Exercise brief: All lines from the one containing "Screen dimensions: 1280x724" through the end of the data below are to be repeated exactly, with pictures left out.

___

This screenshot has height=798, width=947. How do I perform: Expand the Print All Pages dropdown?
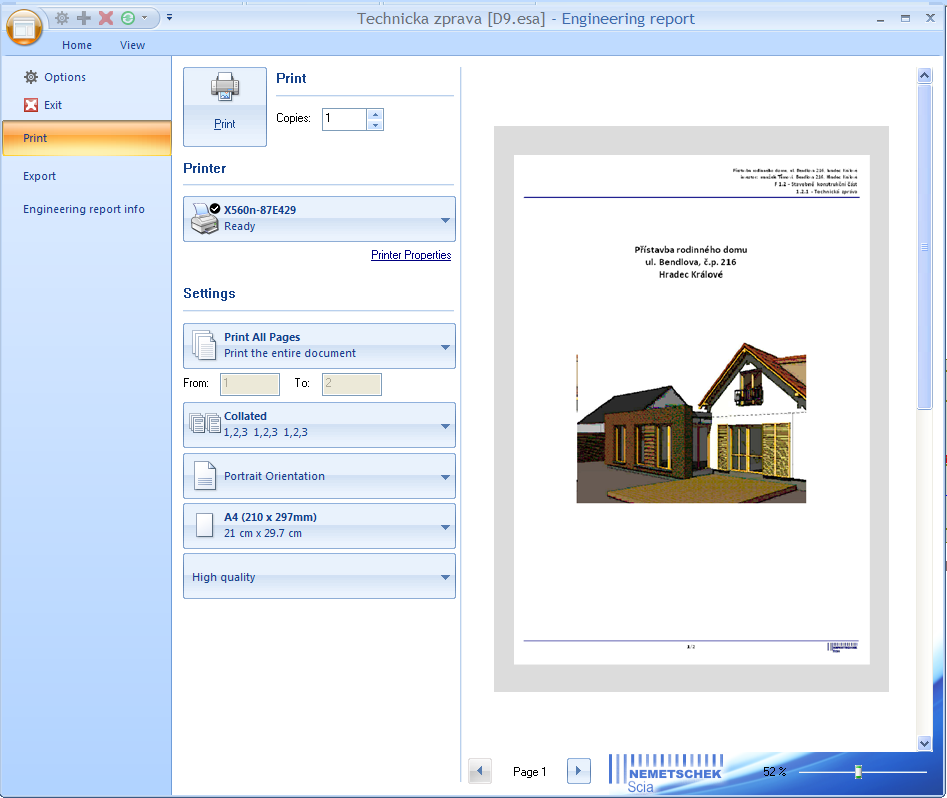(319, 346)
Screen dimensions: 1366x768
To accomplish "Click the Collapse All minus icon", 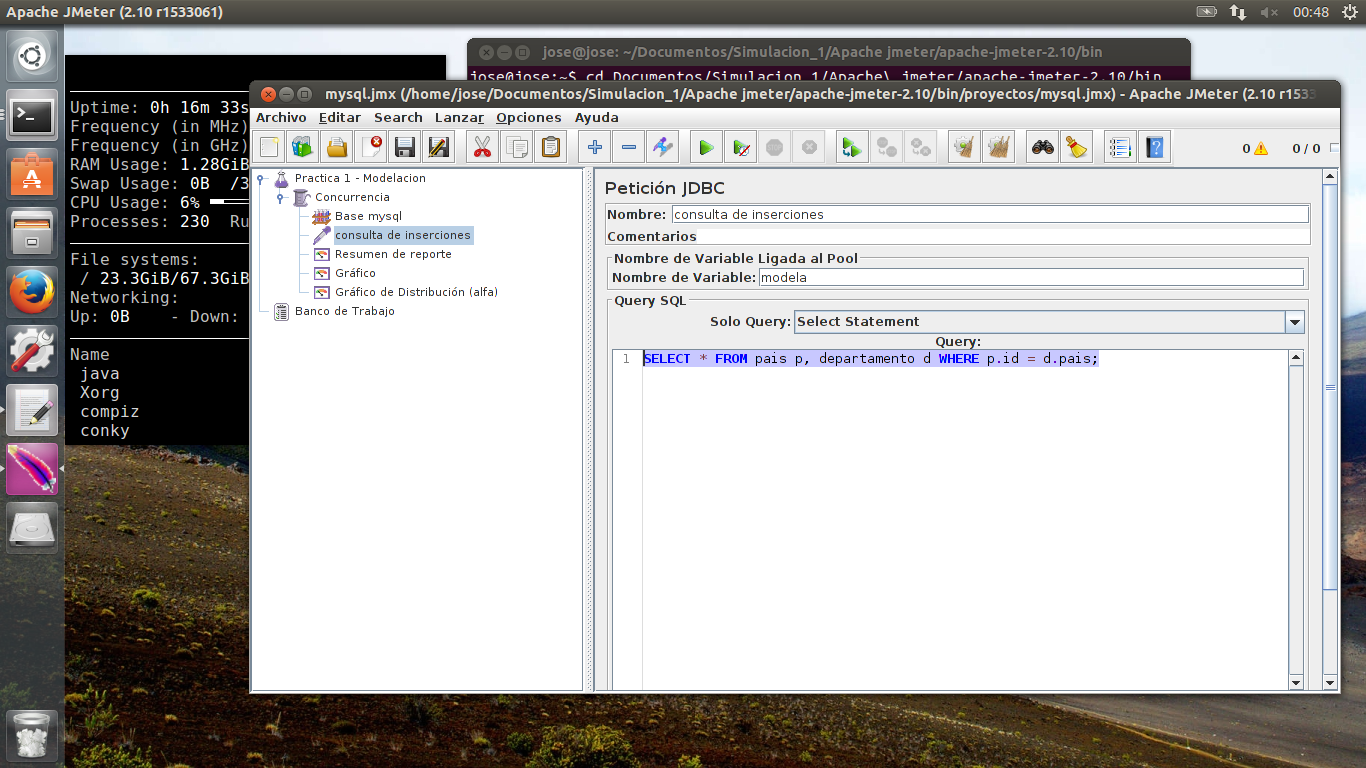I will coord(628,148).
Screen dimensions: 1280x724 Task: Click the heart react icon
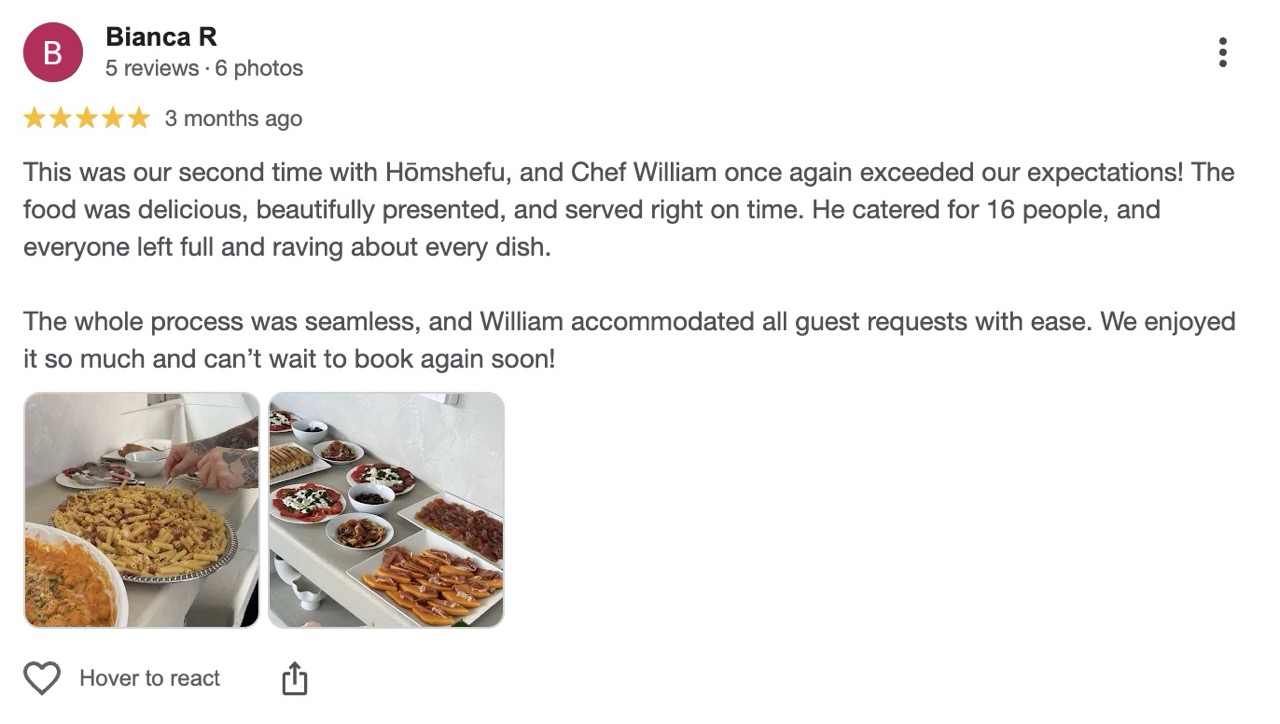(x=42, y=678)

___

Exercise result:
Screen dimensions: 1280x724 Task: Click the heart react icon
(x=42, y=678)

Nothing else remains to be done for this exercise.